STUDY MATERIAL section start

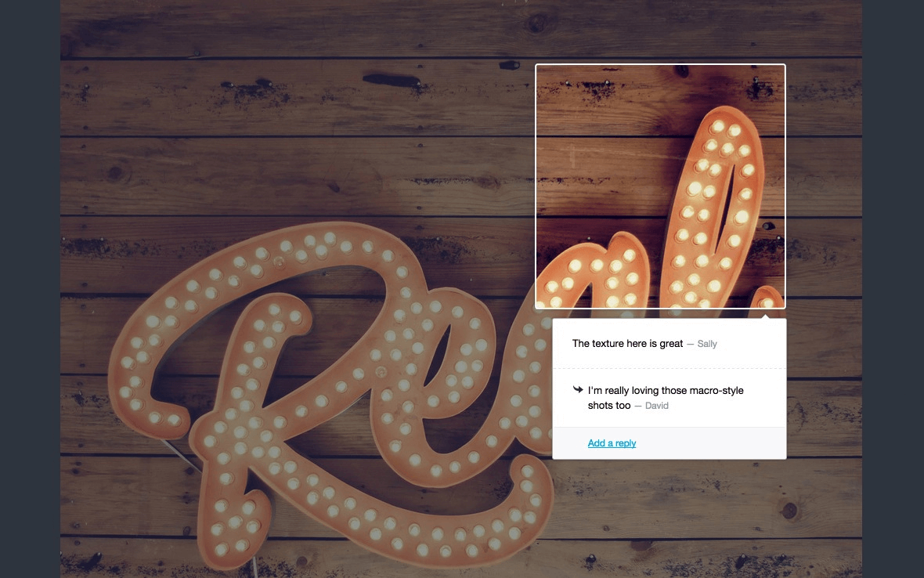
Task: Click the dark right margin outside the image
Action: [893, 289]
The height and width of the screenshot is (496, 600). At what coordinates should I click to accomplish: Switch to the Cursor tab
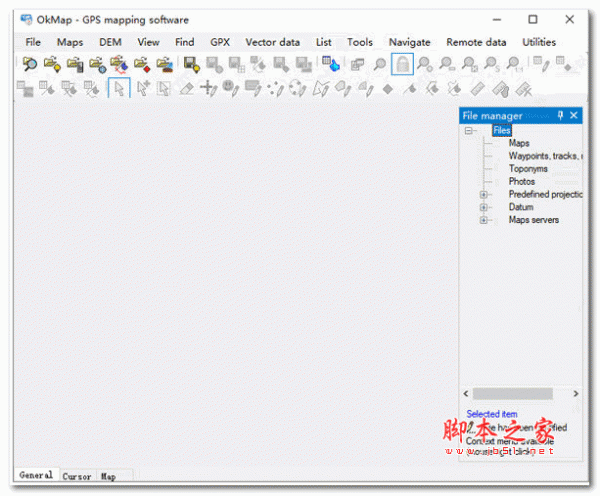pos(77,476)
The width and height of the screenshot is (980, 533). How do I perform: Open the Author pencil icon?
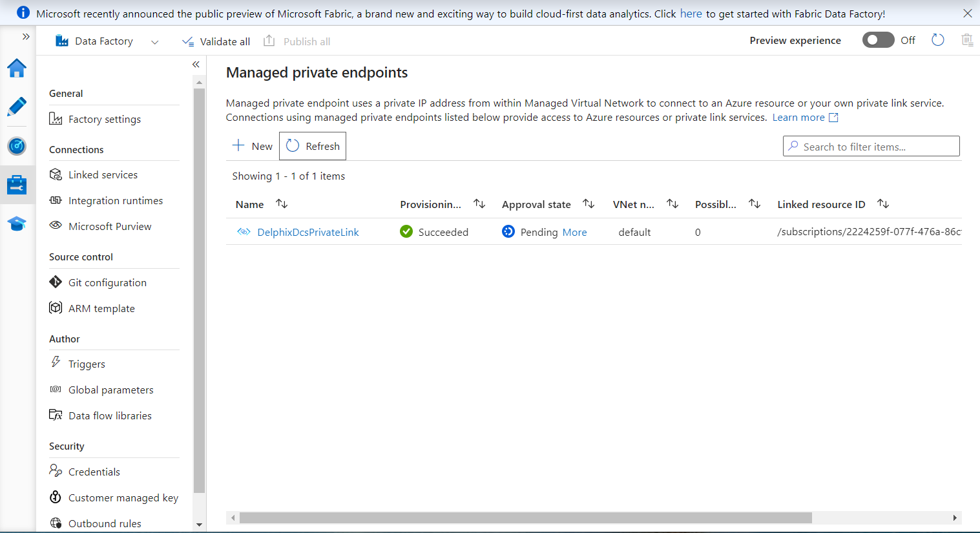click(17, 107)
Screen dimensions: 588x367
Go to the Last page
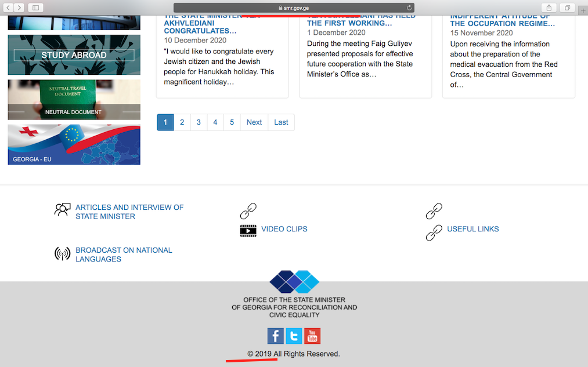281,122
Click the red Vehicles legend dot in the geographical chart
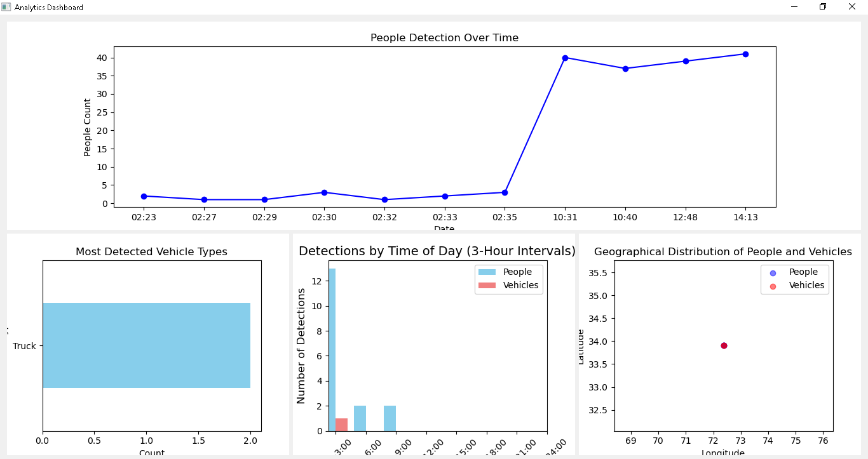The height and width of the screenshot is (459, 868). (x=773, y=286)
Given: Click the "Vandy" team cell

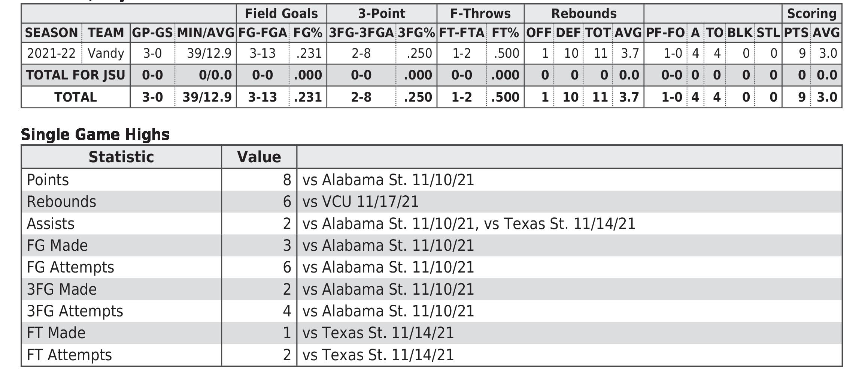Looking at the screenshot, I should (106, 53).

STUDY MATERIAL section end

Beginning at the line that contains "The height and width of the screenshot is (496, 600).", transcribe it and every later line through the last line of the data above, exactly, and drop the pictures.

The height and width of the screenshot is (496, 600). At what coordinates should I click to accomplish: Switch to the Cursor tab
pos(77,476)
The width and height of the screenshot is (980, 533). How do I perform: Open the Author pencil icon?
click(17, 107)
Screen dimensions: 588x367
Go to the Last page
281,122
Click the red Vehicles legend dot in the geographical chart
The height and width of the screenshot is (459, 868). (x=773, y=286)
Given: Click the "Vandy" team cell

Looking at the screenshot, I should (106, 53).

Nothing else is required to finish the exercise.